**** ESTRATTO SELEZIONATO ****
Tali interventi aiutano a unificare corpo e mente nel trattamento del trauma. Forniscono ai clienti i mezzi aggiuntivi per utilizzare il corpo come aiuto per superare il trauma passato. Nel contesto di una terapia in sintonia relazionale, i medici possono aiutare i clienti a diventare curiosi e interessati alle sensazioni e ai sentimenti del corpo. In particolare, a far caso al modo in cui la loro risposta fisica al trauma storico continua nella loro vita presente. Questi interventi somatici dal basso, a loro volta, possono fornire un valido approccio aggiuntivo per promuovere gli stessi obiettivi delle psicoterapie tradizionali.
Più o meno allo stesso modo in cui i clienti che vengono in terapia con un dolore irrisolto imparano a identificare e sperimentare il dolore, i clienti che mostrano reazioni sensomotorie irrisolte imparano a identificare e sperimentare queste reazioni fisicamente. Man mano che i clienti diventano abili nell’osservare e seguire le esperienze corporee a volte disturbanti, queste, come l’esperienza del dolore, possono spesso trovare la propria espressione e risoluzione. Quando le sensazioni del loro corpo vengono riconosciute e seguite consapevolmente dal cliente, diventa possibile per il corpo stesso condurre il cliente alla necessaria risoluzione calmante dell’esperienza fisica.
**** ELENCO DEI DATI ****
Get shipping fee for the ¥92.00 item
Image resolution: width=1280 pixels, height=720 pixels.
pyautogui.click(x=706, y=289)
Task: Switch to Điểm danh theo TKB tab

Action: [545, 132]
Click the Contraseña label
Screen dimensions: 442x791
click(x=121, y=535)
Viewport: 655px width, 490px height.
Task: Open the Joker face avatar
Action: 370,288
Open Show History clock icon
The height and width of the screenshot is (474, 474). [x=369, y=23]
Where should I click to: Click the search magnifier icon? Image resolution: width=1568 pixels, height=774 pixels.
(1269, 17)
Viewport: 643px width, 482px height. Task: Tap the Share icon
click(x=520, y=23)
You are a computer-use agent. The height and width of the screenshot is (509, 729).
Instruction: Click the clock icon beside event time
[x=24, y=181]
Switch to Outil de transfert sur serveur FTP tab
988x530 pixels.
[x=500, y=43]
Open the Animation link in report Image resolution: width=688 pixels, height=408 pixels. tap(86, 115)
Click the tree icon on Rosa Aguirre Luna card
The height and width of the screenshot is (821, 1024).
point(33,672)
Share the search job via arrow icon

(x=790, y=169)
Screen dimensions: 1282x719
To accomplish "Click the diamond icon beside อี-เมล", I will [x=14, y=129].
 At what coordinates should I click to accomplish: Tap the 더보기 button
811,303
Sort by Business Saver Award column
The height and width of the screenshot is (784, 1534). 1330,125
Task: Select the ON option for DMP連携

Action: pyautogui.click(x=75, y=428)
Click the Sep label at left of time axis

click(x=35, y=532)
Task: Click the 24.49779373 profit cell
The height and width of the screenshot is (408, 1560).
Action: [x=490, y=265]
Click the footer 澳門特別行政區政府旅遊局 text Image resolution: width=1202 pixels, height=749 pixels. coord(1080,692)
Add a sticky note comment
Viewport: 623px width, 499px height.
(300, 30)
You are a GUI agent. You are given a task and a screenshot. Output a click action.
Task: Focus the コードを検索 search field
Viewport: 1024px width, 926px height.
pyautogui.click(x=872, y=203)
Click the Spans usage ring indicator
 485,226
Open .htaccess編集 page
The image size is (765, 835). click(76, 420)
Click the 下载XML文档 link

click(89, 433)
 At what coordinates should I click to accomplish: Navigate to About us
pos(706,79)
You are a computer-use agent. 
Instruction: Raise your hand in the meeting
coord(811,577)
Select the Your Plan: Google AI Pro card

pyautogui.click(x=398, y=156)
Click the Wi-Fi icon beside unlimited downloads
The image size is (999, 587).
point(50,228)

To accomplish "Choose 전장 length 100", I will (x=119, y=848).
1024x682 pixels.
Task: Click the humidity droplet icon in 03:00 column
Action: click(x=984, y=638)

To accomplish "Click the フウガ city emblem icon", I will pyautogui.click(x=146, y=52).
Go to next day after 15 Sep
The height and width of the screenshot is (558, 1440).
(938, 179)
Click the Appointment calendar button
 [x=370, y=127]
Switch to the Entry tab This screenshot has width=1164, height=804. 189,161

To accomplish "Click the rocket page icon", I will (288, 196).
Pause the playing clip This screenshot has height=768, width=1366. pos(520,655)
****
**COMPITI DA SVOLGERE:**
• a. Risponda alle seguenti domande sull'estratto:
(i) Che cosa aiutano a unificare tali interventi nel trattamento del trauma?
(ii) In quale contesto i medici possono aiutare i clienti a diventare curiosi e interessati alle sensazioni e ai sentimenti del corpo?
(iii) Che cosa imparano a fare i clienti che mostrano reazioni sensomotorie irrisolte?
• b. Nella parte dell'estratto compresa tra "Tali interventi aiutano" e "delle psicoterapie tradizionali.", estremi inclusi, sostituisca "medici" con "terapeuti" e la riporti per intero.
• c. Riscriva in forma più breve il paragrafo dell'estratto che inizia con "Più o meno allo stesso modo", mantenendone i fatti principali.

**ELENCO DELLE RISPOSTE:**
• a.
(i) Corpo e mente.
(ii) Nel contesto di una terapia in sintonia relazionale.
(iii) Imparano a identificare e sperimentare queste reazioni fisicamente.

• b.
Tali interventi aiutano a unificare corpo e mente nel trattamento del trauma. Forniscono ai clienti i mezzi aggiuntivi per utilizzare il corpo come aiuto per superare il trauma passato. Nel contesto di una terapia in sintonia relazionale, i terapeuti possono aiutare i clienti a diventare curiosi e interessati alle sensazioni e ai sentimenti del corpo. In particolare, a far caso al modo in cui la loro risposta fisica al trauma storico continua nella loro vita presente. Questi interventi somatici dal basso, a loro volta, possono fornire un valido approccio aggiuntivo per promuovere gli stessi obiettivi delle psicoterapie tradizionali.

• c. Come i clienti con un dolore irrisolto imparano a identificarlo e sperimentarlo, così quelli con reazioni sensomotorie irrisolte imparano a identificare e sperimentare fisicamente tali reazioni. Man mano che i clienti imparano a osservarle e seguirle, queste esperienze corporee, talvolta disturbanti, possono spesso trovare espressione e risoluzione. Quando il cliente riconosce e segue consapevolmente le sensazioni del corpo, il corpo stesso può condurlo alla risoluzione calmante dell'esperienza fisica.